Während ein Wahlsieg des Irak-"Kriegsherrn" Bush immer wahrscheinlicher wurde, verfolgten viele Iraker im Fernsehen die zahlreichen religiösen Programme, die während des heiligen Monats Ramadan ausgestrahlt werden. "Die US-Politik wird sich nicht ändern, egal ob nun Bush oder Kerry im Weißen Haus sitzt, für uns macht das keinen Unterschied", sagt Raad Fadel, der in Bagdad Musikinstrumente verkauft. "Wird sich unter Kerry die Okkupation in eine Befreiung wandeln? Nein. Hat Bush seine Versprechen gehalten? Nein. Wer auch immer gewinnt, wir sind seiner Gnade ausgeliefert".

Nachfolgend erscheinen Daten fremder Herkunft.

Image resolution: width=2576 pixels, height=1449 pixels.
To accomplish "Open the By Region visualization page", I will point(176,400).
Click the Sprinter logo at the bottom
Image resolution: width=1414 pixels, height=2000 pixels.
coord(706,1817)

Viele Iraker sind Bush zwar dankbar, dass sie Saddam Hussein endlich los sind, fast alle leiden jetzt aber unter der hohen Kriminalität, die ein Verlassen des Hauses bei Nacht unmöglich macht. Und auch jene Iraker, die Interesse für die Wahl zeigen, erwarten nicht, dass die täglichen Bombardements, Entführungen und Tötungen ein Ende finden werden, wenn der eine oder der andere Kandidat gewinnt.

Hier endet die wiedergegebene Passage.